As a follow-up to my previous post, I thought I’d end Deafblind Awareness Week with a discussion of some issues that have been on my mind over the past week. To anyone else with lived experience of deafblindness, please feel free to share your own experiences or helpful tips in the comments section. At this point it seems important to clarify that the term deafblindness refers to anyone who has a combination of vision and hearing impairment.
Last Tuesday, June 27th, I attended a lunch to celebrate Deafblind Awareness Week. We had some very tasty Indonesian food for lunch, and a visit from a positive and friendly guest speaker from the Health and Community Services Complaints Commission (HCSCC). The thing I found challenging at this lunch was that a lot of us had quite different levels of vision and hearing, this resulted in a range of communication needs.
My vision is a lot worse than my hearing, so I rely on my hearing for communication. At least one person had enough vision to see an interpreter signing. One person was using tactile sign. At least one person had a microphone they could pass around that transmitted straight to their hearing device. I think two of the people present were non-verbal, and a couple of people had voices that were sometimes harder to hear.

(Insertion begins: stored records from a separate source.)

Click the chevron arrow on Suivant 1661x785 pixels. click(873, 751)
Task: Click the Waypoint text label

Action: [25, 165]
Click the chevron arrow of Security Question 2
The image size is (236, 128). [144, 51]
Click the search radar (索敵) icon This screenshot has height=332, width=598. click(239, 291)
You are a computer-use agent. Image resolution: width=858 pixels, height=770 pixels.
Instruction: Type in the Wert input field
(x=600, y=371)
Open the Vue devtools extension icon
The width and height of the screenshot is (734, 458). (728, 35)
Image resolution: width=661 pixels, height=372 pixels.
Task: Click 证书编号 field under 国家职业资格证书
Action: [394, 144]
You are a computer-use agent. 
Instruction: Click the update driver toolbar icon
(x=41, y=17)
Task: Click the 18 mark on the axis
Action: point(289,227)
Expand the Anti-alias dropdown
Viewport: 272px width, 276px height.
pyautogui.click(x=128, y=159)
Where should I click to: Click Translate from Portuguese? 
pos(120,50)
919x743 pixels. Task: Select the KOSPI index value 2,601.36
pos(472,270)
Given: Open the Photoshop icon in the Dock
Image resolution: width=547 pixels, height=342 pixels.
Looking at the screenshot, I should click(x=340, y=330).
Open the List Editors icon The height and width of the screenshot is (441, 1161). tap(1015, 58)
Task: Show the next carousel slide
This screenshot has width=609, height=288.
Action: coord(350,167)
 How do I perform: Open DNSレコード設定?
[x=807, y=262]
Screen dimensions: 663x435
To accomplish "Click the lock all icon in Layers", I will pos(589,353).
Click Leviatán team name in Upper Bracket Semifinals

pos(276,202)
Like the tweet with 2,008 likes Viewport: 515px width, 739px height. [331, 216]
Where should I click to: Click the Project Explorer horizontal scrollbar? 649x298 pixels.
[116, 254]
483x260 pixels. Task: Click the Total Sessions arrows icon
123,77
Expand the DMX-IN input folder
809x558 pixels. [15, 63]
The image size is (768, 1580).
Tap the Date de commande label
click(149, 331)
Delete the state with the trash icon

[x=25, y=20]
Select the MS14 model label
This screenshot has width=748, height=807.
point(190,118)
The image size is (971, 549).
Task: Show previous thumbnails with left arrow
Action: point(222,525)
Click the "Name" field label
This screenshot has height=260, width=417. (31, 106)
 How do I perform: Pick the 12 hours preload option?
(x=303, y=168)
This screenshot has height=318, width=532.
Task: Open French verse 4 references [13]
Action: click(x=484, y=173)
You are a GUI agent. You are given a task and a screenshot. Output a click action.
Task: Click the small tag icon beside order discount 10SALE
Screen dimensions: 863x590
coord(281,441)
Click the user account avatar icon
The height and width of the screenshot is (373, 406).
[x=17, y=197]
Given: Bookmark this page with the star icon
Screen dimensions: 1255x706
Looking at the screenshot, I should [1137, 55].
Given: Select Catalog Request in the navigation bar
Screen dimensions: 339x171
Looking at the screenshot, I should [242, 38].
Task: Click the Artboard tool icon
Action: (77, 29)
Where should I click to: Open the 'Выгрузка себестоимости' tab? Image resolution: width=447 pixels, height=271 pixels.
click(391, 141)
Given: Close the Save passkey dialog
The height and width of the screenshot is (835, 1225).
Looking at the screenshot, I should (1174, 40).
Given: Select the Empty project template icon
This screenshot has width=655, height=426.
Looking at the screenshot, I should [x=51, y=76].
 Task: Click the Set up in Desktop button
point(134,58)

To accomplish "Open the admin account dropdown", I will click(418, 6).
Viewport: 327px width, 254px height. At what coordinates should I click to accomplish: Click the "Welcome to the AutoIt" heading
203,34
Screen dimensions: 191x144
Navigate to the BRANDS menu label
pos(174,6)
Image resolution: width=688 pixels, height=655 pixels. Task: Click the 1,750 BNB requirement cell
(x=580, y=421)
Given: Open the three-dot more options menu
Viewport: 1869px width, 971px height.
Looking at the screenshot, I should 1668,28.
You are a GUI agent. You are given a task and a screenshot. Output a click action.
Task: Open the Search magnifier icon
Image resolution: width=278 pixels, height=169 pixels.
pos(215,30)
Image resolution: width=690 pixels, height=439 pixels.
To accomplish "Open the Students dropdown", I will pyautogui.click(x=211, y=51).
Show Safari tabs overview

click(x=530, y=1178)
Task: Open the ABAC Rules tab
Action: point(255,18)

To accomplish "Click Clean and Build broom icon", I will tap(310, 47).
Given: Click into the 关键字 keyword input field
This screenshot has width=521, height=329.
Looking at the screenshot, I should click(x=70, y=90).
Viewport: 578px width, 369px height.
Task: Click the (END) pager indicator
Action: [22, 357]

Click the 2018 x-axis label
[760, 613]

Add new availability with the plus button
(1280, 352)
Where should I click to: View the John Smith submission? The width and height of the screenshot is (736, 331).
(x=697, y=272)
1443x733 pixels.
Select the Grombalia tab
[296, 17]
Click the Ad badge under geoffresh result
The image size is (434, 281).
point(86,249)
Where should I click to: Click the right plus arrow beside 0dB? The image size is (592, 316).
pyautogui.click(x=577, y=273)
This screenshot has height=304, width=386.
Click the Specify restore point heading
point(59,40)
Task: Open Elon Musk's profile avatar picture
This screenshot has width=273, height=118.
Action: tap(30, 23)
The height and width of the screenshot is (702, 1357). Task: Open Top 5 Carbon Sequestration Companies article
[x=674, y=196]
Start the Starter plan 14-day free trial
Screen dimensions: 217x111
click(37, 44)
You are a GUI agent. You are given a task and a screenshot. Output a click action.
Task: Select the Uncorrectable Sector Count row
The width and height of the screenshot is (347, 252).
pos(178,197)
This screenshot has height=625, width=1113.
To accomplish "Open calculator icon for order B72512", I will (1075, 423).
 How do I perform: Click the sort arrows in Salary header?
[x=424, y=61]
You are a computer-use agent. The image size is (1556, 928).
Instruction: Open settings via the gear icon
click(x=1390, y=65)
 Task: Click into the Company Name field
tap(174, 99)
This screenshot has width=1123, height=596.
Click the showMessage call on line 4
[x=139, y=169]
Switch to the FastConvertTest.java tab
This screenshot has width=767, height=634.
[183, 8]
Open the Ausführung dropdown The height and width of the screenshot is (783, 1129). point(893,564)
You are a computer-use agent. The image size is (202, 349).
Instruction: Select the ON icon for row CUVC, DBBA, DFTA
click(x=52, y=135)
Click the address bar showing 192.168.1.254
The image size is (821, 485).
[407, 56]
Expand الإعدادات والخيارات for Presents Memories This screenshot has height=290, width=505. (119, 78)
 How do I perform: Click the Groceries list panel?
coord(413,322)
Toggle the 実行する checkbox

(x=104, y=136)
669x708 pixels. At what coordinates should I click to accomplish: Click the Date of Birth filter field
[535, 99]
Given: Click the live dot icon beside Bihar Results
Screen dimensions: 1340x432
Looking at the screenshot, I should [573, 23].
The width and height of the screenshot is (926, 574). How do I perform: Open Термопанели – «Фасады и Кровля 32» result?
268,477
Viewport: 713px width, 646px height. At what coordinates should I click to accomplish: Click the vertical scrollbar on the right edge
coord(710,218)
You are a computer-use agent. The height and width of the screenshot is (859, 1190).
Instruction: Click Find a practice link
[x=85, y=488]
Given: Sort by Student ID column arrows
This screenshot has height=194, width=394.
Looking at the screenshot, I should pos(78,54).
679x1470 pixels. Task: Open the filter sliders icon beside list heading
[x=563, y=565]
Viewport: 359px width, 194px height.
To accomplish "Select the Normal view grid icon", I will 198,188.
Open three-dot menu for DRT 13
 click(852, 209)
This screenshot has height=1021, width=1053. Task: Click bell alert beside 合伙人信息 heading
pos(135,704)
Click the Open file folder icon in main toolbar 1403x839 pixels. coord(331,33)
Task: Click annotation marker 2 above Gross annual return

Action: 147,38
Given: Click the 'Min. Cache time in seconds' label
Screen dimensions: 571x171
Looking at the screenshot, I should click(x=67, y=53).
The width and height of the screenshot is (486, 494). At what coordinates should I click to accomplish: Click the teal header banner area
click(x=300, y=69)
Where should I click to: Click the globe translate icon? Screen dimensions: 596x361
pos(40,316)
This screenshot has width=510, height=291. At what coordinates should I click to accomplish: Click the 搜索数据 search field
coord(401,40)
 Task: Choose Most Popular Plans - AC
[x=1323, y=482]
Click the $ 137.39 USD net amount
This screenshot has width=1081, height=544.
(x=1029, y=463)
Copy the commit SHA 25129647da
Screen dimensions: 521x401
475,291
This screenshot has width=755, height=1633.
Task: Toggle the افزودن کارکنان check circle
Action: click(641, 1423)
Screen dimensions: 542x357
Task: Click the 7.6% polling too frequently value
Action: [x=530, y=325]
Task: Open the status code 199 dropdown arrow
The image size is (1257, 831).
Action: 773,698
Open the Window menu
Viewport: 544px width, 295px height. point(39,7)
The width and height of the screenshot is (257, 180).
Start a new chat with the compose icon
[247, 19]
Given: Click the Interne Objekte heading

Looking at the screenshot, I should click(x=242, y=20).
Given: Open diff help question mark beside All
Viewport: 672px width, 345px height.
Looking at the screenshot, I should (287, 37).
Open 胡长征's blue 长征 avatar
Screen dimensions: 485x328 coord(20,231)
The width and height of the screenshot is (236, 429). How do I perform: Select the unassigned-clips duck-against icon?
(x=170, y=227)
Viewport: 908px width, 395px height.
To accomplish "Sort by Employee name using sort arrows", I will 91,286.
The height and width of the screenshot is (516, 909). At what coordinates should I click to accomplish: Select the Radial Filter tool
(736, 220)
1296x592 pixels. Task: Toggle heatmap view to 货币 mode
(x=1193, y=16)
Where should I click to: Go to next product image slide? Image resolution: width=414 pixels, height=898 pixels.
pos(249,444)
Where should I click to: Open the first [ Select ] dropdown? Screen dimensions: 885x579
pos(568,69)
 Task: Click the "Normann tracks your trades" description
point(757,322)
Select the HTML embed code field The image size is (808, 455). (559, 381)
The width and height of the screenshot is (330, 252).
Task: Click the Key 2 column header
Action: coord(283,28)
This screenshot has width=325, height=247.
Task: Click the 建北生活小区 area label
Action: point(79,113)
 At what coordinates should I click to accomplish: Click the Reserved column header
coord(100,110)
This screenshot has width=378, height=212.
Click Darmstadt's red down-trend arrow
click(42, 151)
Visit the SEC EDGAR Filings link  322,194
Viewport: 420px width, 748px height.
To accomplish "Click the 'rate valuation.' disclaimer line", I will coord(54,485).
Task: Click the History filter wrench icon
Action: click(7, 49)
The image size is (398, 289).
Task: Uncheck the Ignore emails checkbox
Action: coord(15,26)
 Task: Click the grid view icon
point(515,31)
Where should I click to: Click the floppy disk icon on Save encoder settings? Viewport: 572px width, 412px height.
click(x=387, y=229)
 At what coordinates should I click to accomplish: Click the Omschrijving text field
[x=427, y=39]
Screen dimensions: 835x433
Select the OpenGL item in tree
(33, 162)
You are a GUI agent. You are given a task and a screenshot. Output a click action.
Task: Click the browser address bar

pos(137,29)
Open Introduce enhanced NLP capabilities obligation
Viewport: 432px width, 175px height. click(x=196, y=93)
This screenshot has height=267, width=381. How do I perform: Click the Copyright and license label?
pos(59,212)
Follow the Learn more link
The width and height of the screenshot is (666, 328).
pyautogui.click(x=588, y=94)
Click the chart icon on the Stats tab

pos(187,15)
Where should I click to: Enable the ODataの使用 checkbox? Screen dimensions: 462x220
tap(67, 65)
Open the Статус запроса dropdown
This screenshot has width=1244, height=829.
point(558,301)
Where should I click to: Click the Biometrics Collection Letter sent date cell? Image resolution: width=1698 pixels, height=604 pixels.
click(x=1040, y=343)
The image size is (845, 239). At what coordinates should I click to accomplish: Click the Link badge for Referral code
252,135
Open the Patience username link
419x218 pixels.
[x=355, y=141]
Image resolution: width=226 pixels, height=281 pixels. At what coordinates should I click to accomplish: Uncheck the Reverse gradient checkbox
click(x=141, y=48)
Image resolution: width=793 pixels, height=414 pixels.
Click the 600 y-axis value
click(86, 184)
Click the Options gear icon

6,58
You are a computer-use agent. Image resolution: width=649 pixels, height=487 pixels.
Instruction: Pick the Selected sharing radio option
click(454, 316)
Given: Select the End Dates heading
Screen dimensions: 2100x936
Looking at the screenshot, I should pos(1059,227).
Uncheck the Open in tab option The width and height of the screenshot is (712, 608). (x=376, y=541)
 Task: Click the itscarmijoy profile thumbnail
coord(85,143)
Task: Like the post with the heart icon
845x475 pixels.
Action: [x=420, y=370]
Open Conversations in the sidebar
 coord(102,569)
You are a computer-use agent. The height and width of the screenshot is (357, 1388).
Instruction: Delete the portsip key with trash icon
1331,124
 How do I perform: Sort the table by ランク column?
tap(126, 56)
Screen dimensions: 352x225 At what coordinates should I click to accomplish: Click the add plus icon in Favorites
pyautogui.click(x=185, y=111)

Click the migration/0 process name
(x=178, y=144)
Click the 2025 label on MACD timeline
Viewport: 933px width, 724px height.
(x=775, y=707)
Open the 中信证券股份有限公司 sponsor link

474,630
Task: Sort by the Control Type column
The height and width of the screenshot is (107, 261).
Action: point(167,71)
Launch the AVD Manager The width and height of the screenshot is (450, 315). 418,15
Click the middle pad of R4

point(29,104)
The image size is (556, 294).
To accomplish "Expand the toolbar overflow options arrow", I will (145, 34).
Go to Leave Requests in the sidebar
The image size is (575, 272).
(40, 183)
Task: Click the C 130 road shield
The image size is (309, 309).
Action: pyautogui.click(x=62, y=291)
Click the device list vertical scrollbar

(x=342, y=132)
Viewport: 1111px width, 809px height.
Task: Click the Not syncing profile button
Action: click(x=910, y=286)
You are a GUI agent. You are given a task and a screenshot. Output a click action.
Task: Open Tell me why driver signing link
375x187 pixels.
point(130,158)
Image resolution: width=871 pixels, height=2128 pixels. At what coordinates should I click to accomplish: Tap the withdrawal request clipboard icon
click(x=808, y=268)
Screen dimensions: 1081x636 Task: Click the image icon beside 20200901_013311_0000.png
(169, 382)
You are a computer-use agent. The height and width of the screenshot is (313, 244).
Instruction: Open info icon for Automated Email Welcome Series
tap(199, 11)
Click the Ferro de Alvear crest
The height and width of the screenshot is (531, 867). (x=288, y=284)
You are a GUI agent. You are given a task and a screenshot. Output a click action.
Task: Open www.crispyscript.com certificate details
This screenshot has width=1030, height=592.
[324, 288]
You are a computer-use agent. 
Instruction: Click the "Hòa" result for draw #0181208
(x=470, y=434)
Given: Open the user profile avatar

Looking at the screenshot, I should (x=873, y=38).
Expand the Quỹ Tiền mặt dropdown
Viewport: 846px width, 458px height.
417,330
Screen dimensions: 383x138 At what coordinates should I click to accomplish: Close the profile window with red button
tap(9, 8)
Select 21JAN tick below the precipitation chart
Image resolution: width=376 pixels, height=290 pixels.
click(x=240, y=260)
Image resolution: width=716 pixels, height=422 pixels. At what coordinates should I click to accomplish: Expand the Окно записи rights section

I think at least one person chose where they sat based on which ear had better hearing so they had a better chance of hearing the guest speaker. As well as the need to let the world know how to communicate with us, I think we need to learn how to better communicate with each other.
I have been in settings a few other times where there has been an Auslan interpreter, but this is the first time where I’ve been in a room with several interpreters at once. I found it quite confusing. I have to wonder if the interpreters had only ever worked with deaf people and didn’t have much experience of communicating with vision impaired people. I can’t really tell when someone is speaking for themselves and when they are interpreting. Also, even if I know someone is interpreting, I don’t always know who they are interpreting for, so don’t know where to direct my reply.
I have a few ideas, and will be discussing them with friends in the local deafblind community when I get a chance. If there’s a setting that requires interpreters, I think it would be helpful to have introductions at the beginning. For example, “I’m Jane, and I’ll be interpreting for Bob,” and then if the interpreter has something to say for themselves during a conversation, “It’s Jane, I’m speaking for myself right now”. I know I need to get more comfortable with asking people what their communication needs are. I’ve been wondering about learning some form of tactile sign. I’ve also been wondering about how to make meeting spaces more accessible for hearing aids and any other hearing devices.
I have a lot to learn, and some questions to ask, and a few ideas to share. I’m looking forward to more involvement with the local deafblind community. I am aware the communication barriers mean it may be challenging to find deafblind people out there in our local community who aren’t aware of our little group or of services that are available to them. Also, I’m sure there are plenty of people out there who, like me, haven’t realised that they fit into the term of deafblind because they aren’t totally deaf or blind.